--- PASSAGE TO READ ---

BPU Submodule RAS

Glossary of Terms

Abbreviation	Full name	Descrption
TOSW	Top Of Speculative Queue Write Pointer	Speculative queue write pointer
TOSR	Top Of Speculative Queue Read Pointer	Speculative Queue Read Pointer
NOS	Next Older Speculative Queue entry Pointer	Next Older Speculative Queue entry Pointer
ssp	Speculative Stack Pointer	Virtual Speculative Stack Pointer
nsp	Next Stack Pointer	Commit Stack Pointer

Function

The RAS predictor employs a stack structure to predict execution flows with paired matching characteristics, such as function calls and returns. Call-type (push/call) instructions are identified by jal/jalr instructions with target register addresses of 1 or 5. Return-type (ret) instructions are characterized by jalr instructions with source registers of 1 or 5.

In the implementation, the RAS predictor provides prediction results in both the s2 and s3 stages.

The RAS predictor in the Kunming Lake architecture differs significantly from that in the South Lake architecture. By introducing a persistent queue, the new RAS predictor structure resolves the issue of predictor data pollution caused by speculative execution in local predictors. At the same time, the new structure retains a stack-like architecture similar to the South Lake architecture as a commit stack, storing post-commit push information to compensate for the low storage density of the persistent queue.

Overview of the RAS Predictor Architecture Based on Persistent Queue Design

The RAS predictor utilizes the local pairing information of call/return instructions within the branch prediction FTB block to make predictions for return instructions. Since a normally called function will return to the instruction following the call upon completion, the RAS predictor can generate a predicted return address for function calls when encountering a call instruction based on the current instruction PC and whether it is an RVC instruction (determining the instruction width as 2 or 4 bytes), then push this prediction onto the stack.

--- SUPPLIED INFORMATION ---

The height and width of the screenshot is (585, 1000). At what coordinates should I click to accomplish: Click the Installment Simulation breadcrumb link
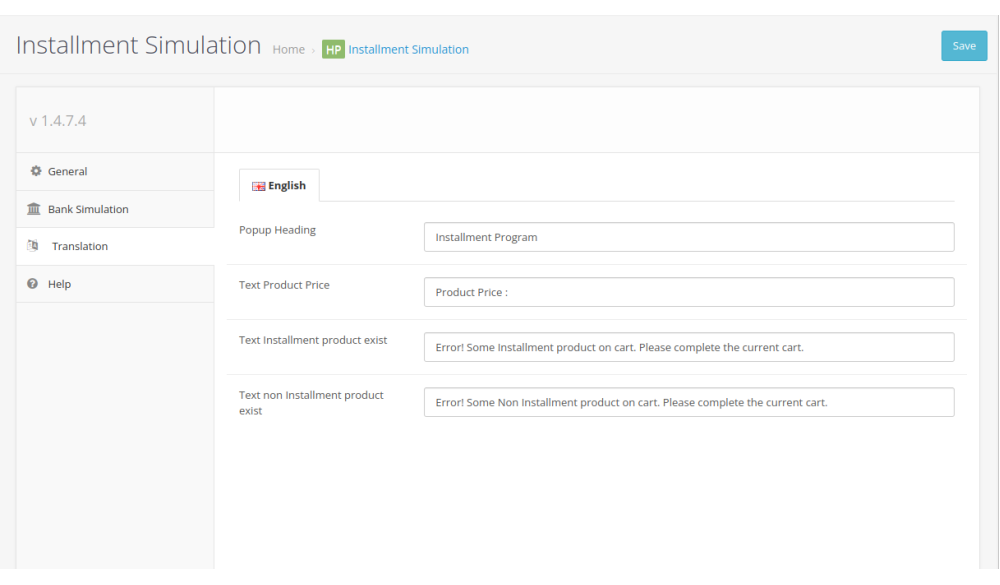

---

### WHAT THIS EXERCISE ASKS
A) From the RAS predictor text, quote the passage starting with "The RAS predictor in" and going on through "the persistent queue.".
B) According to the RAS predictor text, in which stages does the RAS predictor provide prediction results?

### RESPONSE LIST
A)
The RAS predictor in the Kunming Lake architecture differs significantly from that in the South Lake architecture. By introducing a persistent queue, the new RAS predictor structure resolves the issue of predictor data pollution caused by speculative execution in local predictors. At the same time, the new structure retains a stack-like architecture similar to the South Lake architecture as a commit stack, storing post-commit push information to compensate for the low storage density of the persistent queue.

B) In both the s2 and s3 stages.